• KUTIPAN DOKUMEN
━━━━━━

Minimnya
data tentang pesantren, baik berupa manuskrip atau peninggalan sejarah lain
yang menjelaskan tentang awal sejarah pesantren, menjadikan
keterangan-keterangan yang berkenaan dengannya sangat beragam. Asal usul dan
kapan persisnya munculnya pesantren di Indonesia sendiri belum bisa diketahui
dengan pasti.
Pasalnya meski mayoritas
para peneliti, seperti Karel Steenbrink, Clifford Geerts, dan yang lainnya,
sepakat bahwa pesantren merupakan lembaga pendidikan tradisional asli
Indonesia, namun mereka mempunyai pandangan yang berbeda dalam melihat proses lahirnya
pesantren. Setidaknya perbedaan pandanga ini dapat dikategorikan dalam dua
kelompok besar.[1]
Pertama,
kelompok ini berpendapat bahwa pesantren merupakan hasil kreasi anak bangsa
setelah mengalami persentuhan budaya dengan budaya pra-Islam. Pesantren
merupakan sistem pedidikan Islam yang memiliki kesamaan dengan sistem
pendidikan Hindu-Budha. Pesantren disamakan dengan mandala dan asrama dalam
khazanah lembaga pendidikan pra-Islam.

━━━━━━

• DATA MASUKAN
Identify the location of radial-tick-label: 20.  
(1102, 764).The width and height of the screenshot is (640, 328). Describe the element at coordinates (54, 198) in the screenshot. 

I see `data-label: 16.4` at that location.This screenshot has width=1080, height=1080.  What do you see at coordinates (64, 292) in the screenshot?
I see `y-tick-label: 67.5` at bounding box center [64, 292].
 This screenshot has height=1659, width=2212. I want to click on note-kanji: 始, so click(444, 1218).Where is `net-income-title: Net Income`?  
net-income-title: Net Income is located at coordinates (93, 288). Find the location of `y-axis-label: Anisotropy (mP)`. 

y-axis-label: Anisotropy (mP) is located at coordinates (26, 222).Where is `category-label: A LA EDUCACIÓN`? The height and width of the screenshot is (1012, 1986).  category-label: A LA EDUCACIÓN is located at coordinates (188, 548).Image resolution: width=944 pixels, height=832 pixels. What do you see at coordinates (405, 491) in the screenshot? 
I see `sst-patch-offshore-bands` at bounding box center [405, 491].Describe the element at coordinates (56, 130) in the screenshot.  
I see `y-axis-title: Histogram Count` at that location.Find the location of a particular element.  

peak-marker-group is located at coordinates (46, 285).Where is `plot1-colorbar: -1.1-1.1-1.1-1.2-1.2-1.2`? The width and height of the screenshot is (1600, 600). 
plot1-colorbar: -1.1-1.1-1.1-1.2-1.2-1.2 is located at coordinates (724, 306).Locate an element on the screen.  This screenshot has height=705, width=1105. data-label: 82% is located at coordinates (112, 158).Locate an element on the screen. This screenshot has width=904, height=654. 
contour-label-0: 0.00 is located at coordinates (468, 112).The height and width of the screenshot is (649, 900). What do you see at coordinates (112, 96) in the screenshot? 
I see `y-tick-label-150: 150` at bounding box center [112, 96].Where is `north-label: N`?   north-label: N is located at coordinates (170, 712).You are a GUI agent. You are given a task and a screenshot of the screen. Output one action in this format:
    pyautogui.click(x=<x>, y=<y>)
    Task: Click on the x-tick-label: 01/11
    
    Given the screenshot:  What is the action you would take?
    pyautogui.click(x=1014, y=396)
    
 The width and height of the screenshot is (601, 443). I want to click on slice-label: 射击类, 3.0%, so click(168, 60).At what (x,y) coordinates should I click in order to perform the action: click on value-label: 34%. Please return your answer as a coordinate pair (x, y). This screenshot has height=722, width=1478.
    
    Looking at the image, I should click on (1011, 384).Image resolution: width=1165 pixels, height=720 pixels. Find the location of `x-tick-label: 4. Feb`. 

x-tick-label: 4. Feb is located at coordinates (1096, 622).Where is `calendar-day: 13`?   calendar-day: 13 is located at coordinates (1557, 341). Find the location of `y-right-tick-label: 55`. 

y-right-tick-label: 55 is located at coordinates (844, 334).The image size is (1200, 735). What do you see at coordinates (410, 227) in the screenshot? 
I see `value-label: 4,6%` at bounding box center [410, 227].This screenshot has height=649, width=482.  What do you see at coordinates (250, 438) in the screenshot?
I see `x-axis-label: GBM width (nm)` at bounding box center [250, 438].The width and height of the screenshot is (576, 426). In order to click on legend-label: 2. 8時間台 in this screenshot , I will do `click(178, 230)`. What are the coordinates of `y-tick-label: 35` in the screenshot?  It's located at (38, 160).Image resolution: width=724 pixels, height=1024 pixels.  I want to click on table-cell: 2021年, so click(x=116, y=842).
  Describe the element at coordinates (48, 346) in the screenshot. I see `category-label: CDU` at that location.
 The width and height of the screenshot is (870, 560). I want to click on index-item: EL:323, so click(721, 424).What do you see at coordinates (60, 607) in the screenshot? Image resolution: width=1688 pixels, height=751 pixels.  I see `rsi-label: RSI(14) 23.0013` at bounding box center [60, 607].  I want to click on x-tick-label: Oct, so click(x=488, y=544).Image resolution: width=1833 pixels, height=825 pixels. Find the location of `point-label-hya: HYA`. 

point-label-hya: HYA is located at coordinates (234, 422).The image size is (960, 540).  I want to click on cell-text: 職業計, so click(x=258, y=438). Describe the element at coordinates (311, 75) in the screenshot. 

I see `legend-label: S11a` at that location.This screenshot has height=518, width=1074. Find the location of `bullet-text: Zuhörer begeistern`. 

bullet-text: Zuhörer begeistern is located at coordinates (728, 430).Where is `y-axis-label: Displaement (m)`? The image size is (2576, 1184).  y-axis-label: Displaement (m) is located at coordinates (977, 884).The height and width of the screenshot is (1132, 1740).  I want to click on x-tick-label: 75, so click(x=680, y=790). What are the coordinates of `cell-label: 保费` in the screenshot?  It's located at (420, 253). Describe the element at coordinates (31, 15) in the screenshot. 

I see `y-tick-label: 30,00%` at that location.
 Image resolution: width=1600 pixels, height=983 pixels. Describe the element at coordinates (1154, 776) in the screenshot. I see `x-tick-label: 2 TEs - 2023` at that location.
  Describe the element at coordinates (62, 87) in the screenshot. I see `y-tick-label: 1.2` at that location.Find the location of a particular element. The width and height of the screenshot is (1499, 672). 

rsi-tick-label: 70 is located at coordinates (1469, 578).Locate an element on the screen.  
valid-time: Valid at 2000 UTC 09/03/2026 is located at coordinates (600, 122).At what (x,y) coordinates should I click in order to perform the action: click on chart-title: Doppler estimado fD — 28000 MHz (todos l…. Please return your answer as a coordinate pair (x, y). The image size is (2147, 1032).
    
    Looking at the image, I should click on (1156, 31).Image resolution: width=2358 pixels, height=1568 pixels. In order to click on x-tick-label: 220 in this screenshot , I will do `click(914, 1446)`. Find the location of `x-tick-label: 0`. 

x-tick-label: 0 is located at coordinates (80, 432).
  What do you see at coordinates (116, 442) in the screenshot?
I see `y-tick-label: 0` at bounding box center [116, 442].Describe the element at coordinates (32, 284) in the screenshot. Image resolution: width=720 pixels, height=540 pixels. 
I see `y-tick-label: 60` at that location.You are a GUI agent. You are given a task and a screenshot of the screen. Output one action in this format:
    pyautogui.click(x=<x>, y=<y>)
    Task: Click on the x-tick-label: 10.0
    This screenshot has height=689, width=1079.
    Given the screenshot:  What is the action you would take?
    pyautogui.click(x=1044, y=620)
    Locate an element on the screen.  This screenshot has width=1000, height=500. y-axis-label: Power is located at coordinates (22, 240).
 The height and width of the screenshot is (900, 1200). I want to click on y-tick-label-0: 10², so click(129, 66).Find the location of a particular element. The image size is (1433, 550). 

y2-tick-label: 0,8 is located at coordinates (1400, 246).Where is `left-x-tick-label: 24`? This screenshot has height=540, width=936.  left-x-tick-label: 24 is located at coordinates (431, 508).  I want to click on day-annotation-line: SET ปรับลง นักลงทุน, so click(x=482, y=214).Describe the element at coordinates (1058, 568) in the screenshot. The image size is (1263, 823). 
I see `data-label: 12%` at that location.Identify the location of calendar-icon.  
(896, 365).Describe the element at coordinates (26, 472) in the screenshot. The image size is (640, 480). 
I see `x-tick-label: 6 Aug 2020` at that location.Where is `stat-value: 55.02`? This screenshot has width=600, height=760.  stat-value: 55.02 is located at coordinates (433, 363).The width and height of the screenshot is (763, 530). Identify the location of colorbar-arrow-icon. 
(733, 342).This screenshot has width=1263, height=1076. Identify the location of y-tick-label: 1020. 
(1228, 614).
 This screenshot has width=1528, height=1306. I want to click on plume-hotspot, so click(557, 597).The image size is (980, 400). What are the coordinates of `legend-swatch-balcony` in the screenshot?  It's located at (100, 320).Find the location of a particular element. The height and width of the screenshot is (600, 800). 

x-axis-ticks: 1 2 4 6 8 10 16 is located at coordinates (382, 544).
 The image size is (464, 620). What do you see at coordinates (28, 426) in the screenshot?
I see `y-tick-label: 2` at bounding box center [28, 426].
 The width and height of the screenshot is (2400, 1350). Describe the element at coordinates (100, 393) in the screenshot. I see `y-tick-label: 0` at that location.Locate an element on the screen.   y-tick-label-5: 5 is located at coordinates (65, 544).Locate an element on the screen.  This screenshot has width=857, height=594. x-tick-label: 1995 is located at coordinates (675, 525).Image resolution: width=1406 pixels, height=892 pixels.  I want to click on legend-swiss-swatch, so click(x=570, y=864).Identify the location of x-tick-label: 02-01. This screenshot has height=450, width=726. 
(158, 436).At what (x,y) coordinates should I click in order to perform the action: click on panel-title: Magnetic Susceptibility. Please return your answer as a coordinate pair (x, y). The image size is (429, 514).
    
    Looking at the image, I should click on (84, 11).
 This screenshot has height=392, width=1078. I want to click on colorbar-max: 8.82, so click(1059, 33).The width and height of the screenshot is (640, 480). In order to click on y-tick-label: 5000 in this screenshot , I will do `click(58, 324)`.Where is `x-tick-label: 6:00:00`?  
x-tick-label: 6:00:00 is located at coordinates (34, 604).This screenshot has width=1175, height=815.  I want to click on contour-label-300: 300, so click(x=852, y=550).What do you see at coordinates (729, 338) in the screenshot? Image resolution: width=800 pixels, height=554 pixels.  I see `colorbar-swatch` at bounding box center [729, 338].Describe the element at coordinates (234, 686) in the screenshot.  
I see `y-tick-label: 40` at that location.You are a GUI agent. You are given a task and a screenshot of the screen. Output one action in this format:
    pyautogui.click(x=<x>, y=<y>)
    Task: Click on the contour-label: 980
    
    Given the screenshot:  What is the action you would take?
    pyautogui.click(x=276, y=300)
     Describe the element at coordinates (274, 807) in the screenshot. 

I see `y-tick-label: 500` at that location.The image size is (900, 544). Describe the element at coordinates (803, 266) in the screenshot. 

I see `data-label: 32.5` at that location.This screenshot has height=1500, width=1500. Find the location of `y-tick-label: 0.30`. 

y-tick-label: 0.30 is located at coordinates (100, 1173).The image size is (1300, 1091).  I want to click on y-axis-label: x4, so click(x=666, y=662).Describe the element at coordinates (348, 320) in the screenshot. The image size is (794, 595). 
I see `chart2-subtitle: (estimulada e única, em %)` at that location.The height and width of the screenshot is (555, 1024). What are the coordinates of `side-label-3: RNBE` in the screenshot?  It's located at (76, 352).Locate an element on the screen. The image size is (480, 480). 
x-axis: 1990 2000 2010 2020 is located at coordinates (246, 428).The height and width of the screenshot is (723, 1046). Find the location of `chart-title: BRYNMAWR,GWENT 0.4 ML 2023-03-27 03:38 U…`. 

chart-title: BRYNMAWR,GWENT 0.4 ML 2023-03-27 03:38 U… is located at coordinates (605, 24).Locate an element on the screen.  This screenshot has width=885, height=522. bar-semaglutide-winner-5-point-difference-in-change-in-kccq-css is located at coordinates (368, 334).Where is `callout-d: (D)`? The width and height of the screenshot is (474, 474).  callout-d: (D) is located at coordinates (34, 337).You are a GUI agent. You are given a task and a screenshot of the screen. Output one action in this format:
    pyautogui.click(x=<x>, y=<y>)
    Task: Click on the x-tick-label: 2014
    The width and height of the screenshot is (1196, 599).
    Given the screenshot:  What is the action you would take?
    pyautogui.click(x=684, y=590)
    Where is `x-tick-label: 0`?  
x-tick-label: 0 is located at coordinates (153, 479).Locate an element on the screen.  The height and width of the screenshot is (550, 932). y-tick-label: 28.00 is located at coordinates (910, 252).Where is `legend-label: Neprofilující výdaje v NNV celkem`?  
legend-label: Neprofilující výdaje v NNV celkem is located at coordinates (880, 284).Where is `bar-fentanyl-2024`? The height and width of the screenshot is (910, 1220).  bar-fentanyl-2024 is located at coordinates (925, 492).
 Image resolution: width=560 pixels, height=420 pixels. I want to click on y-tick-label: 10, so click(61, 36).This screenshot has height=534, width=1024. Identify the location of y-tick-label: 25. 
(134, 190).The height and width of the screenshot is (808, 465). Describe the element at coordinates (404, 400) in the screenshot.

━━━━━━

• PETUNJUK TUGAS
Menurut kutipan dokumen, pesantren disamakan dengan apa dalam khazanah lembaga pendidikan pra-Islam? Baris-baris di atas tidak diperlukan untuk mengerjakan tugas ini.

• JAWABAN TUGAS
Pesantren disamakan dengan mandala dan asrama.